In December 2016, year-on-year growth of mortgage lending by Dutch banks was positive again for the first time in three years. Edging up to 0.3% in February 2017 but dropping back to 0.2% in March, growth is still far from its pre-crisis levels, when figures exceeding 5% were common.

Year-on-year growth reached its low in March 2014, when it dropped by 1.4%. It took nearly two years before the growth level was positive again. In the period from November 2016 to January 2017, month-on-month growth was still negative, however. This is not uncommon around the turn of the year, when households for instance use their savings to make voluntary repayments on their mortgage loans.

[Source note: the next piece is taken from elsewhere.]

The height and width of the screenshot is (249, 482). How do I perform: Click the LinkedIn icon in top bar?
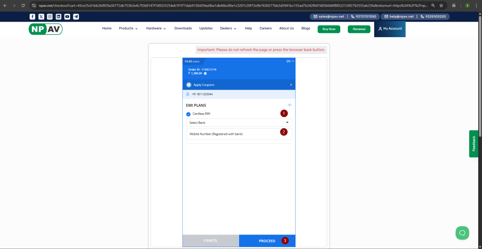click(58, 16)

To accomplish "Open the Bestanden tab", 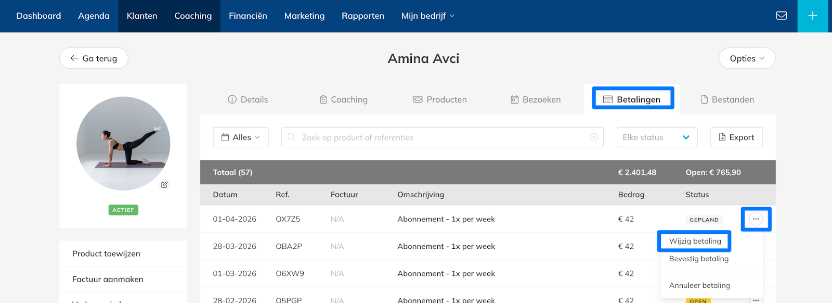I will point(727,99).
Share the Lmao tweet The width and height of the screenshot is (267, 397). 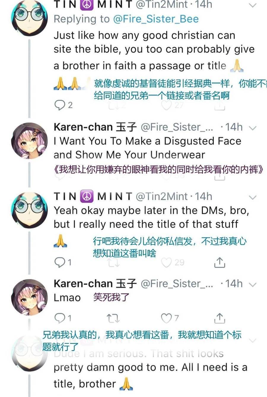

The recovery of the housing market is one of the main drivers of recent growth in mortgage lending. The number of housing transactions increased to 204,000 in 2016 from 109,000 in 2013, which means it is back to its pre-crisis level. Lower mortgage interest rates have also boosted mortgage demand. In February 2017, the mortgage interest rate at banks averaged 2.39%, representing a decrease of 28 basis points compared to the same period a year before. In March 2014, for example, the average mortgage interest rate stood at 3.52%.  

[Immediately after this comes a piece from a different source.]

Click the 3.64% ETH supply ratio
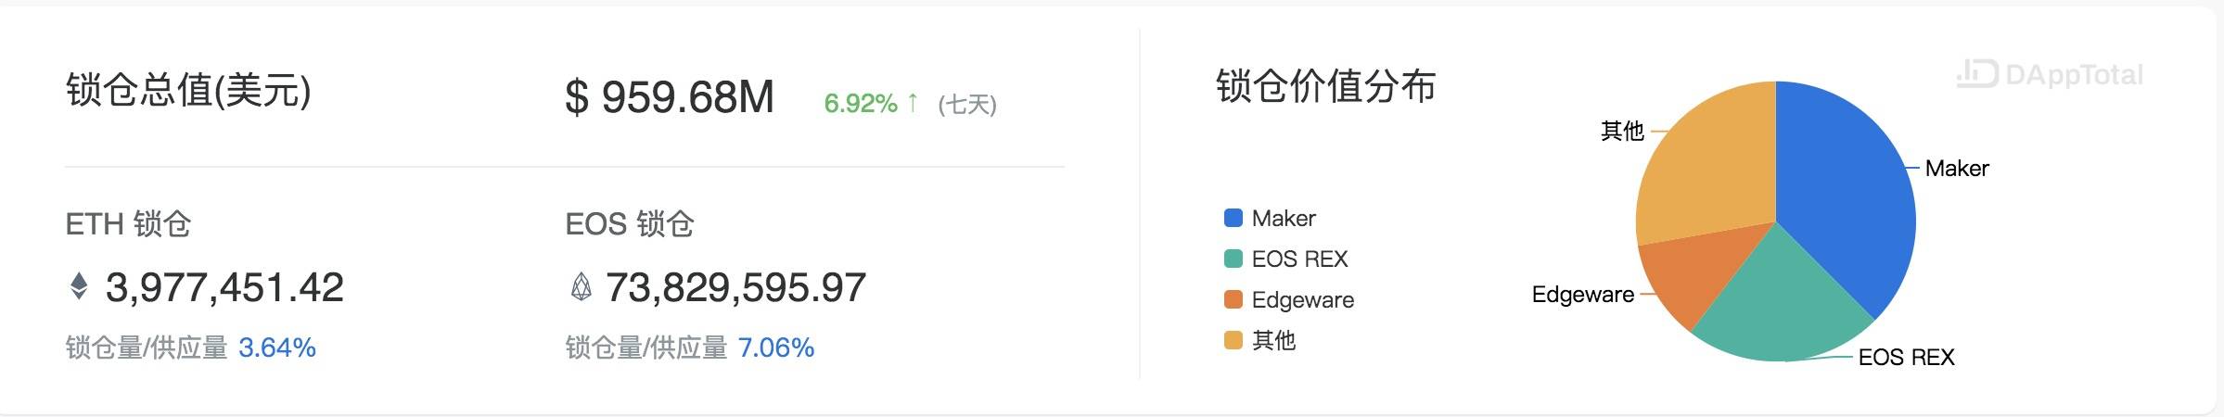(277, 348)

Despite a clear recovery of the housing market since 2013, the growth of mortgage lending by banks remains relatively limited. The main reasons for this limited growth include repayments on existing mortgages as a result of low interest rates on savings and the gift tax regulations for home purchases and mortgage repayments. Similar to the 2013 and 2014 regulations, the gift tax regulations have been relaxed in 2017, enabling one-off tax-free gifts for home purchases and mortgage repayments of up to EUR 100,000. Lagging newbuild rates, decreased mortgage equity and the relatively large share of older homeowners also contribute to the more moderated increase of debt levels. Further tightening of loan conditions adds further pressure on mortgage lending. For example, the Dutch loan-to-value (LTV) limit was lowered to 101% from 102%. The LTV limit indicates the maximum mortgage loan relative to the value of the home. A lower LTV limit will make the housing market more resilient to shocks.  

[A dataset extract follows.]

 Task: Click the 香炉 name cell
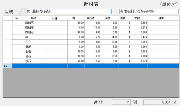coord(35,47)
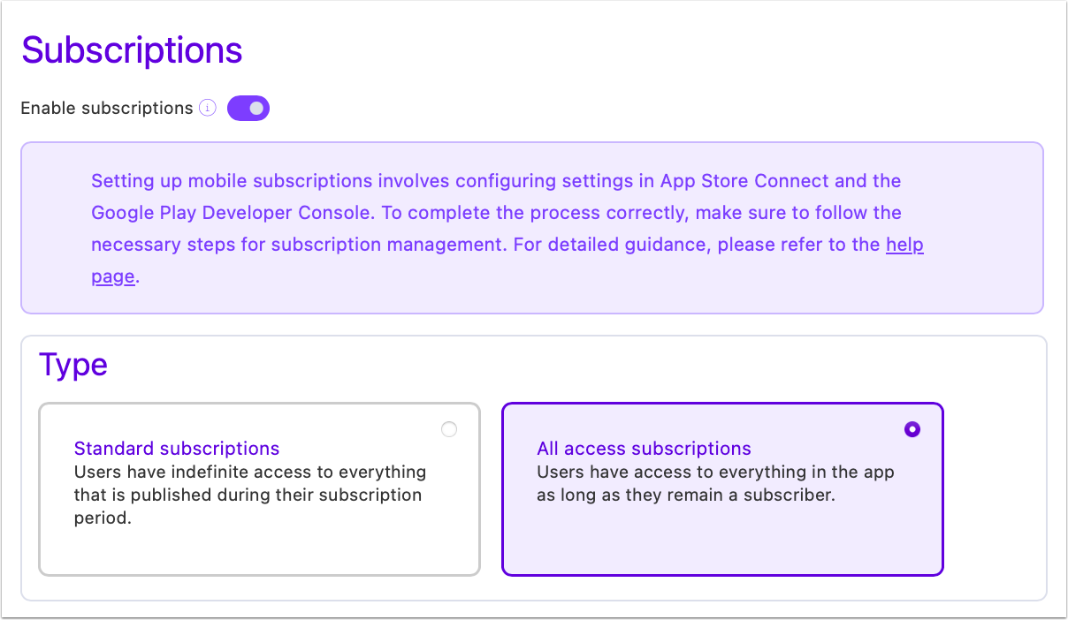Click the purple setup information banner
1068x620 pixels.
point(532,228)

Last but not least, competition from non-bank mortgage lending providers including insurance companies and investment funds, is also increasing. End-2016, these parties held mortgages worth 131 billion on their balance sheets. Compared to end-2015, this represents a 10% increase. Total mortgage lending growth in 2016 adds up to 2%, compared to 0% for mortgage lending growth by banks only. With a market share of 87% at end-2016 and outstanding mortgage debt of around EUR 520 billion in March 2017, banks continue to play a major role in the mortgage loan market.